> Excerpted records
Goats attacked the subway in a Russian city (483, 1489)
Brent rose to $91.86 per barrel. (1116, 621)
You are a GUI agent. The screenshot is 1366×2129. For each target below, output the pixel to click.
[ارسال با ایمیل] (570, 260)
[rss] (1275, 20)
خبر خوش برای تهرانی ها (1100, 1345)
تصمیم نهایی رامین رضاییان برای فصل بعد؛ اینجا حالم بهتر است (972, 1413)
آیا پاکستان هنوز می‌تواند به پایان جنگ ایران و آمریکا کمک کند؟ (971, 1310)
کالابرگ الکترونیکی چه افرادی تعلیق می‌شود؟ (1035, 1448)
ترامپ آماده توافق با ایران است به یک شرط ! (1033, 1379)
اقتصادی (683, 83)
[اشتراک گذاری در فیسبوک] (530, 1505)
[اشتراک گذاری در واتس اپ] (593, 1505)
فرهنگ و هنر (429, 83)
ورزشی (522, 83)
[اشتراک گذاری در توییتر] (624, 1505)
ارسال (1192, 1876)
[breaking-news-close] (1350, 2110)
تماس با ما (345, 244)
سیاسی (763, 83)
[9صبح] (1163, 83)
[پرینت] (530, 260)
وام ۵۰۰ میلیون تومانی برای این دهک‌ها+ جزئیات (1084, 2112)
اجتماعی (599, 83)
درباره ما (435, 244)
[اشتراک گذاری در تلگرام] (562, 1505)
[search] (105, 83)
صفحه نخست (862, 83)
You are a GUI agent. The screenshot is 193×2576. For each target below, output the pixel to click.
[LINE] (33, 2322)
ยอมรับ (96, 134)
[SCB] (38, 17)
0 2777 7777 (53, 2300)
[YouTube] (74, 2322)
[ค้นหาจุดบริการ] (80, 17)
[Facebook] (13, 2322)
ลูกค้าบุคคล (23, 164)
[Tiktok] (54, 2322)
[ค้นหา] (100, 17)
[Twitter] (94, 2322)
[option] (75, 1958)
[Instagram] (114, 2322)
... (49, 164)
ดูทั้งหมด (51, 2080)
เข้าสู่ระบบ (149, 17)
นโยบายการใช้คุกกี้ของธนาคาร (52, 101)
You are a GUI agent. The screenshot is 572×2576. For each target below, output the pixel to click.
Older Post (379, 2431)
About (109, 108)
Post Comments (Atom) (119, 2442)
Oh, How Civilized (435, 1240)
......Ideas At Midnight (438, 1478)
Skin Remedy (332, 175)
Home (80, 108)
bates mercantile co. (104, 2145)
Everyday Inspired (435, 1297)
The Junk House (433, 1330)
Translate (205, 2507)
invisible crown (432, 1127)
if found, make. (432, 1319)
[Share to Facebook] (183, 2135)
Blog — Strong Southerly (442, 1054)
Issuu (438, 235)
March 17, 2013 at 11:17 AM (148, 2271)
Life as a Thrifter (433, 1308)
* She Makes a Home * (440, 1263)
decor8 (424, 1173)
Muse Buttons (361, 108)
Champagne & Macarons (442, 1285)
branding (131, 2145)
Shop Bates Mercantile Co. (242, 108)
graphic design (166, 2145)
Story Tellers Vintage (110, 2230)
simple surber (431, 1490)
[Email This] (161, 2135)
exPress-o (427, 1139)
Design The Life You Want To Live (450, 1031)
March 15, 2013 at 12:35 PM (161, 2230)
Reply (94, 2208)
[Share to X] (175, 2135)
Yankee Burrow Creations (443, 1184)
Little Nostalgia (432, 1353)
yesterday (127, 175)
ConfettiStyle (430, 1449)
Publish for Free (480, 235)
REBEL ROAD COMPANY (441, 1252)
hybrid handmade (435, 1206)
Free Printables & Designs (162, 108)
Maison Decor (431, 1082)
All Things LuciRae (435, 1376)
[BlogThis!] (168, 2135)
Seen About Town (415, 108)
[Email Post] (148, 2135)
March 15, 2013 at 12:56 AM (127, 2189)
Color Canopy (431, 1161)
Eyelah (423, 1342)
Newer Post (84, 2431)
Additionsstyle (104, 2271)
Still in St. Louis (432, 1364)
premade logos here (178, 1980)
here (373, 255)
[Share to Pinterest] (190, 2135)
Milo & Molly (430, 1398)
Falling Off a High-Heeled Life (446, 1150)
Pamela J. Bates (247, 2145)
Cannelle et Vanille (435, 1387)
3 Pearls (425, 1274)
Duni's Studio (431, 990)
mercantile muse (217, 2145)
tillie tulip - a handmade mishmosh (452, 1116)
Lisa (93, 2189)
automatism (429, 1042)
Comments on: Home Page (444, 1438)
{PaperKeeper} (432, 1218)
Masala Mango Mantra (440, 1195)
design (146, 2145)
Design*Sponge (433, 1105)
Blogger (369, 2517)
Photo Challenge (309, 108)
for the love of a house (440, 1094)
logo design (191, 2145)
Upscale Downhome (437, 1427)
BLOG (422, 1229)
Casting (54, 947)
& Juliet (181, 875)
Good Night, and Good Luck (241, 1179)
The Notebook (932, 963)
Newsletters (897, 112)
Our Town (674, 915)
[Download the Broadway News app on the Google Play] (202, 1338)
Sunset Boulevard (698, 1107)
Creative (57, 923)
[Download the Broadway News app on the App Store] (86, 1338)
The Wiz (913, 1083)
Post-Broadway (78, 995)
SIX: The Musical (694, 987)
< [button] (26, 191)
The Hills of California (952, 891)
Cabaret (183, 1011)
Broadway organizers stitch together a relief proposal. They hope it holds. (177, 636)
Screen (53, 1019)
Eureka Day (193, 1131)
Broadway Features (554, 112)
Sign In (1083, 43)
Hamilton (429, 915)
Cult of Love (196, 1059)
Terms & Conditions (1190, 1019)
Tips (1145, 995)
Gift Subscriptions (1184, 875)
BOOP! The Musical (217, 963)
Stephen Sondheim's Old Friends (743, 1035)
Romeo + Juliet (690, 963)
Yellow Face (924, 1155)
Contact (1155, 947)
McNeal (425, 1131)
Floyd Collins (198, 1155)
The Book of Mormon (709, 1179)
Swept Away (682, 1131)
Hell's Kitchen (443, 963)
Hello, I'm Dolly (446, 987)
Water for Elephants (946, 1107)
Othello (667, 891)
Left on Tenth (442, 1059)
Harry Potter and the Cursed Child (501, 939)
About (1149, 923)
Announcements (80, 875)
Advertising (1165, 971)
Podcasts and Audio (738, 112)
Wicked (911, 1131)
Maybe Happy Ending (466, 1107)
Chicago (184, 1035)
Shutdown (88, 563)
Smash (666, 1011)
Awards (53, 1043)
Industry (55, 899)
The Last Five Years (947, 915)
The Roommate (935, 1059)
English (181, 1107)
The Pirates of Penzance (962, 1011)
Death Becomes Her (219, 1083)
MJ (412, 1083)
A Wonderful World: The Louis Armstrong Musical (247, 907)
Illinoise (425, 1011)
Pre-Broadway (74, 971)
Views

> Work to be completed
Repeat the entries above verbatim, but only from the line that has "[اشتراک گذاری در فیسبوک] (530, 1505)" down to the line that has "صفحه نخست (862, 83)", inclusive.

> Exercise output
[اشتراک گذاری در فیسبوک] (530, 1505)
[اشتراک گذاری در واتس اپ] (593, 1505)
فرهنگ و هنر (429, 83)
ورزشی (522, 83)
[اشتراک گذاری در توییتر] (624, 1505)
ارسال (1192, 1876)
[breaking-news-close] (1350, 2110)
تماس با ما (345, 244)
سیاسی (763, 83)
[9صبح] (1163, 83)
[پرینت] (530, 260)
وام ۵۰۰ میلیون تومانی برای این دهک‌ها+ جزئیات (1084, 2112)
اجتماعی (599, 83)
درباره ما (435, 244)
[اشتراک گذاری در تلگرام] (562, 1505)
[search] (105, 83)
صفحه نخست (862, 83)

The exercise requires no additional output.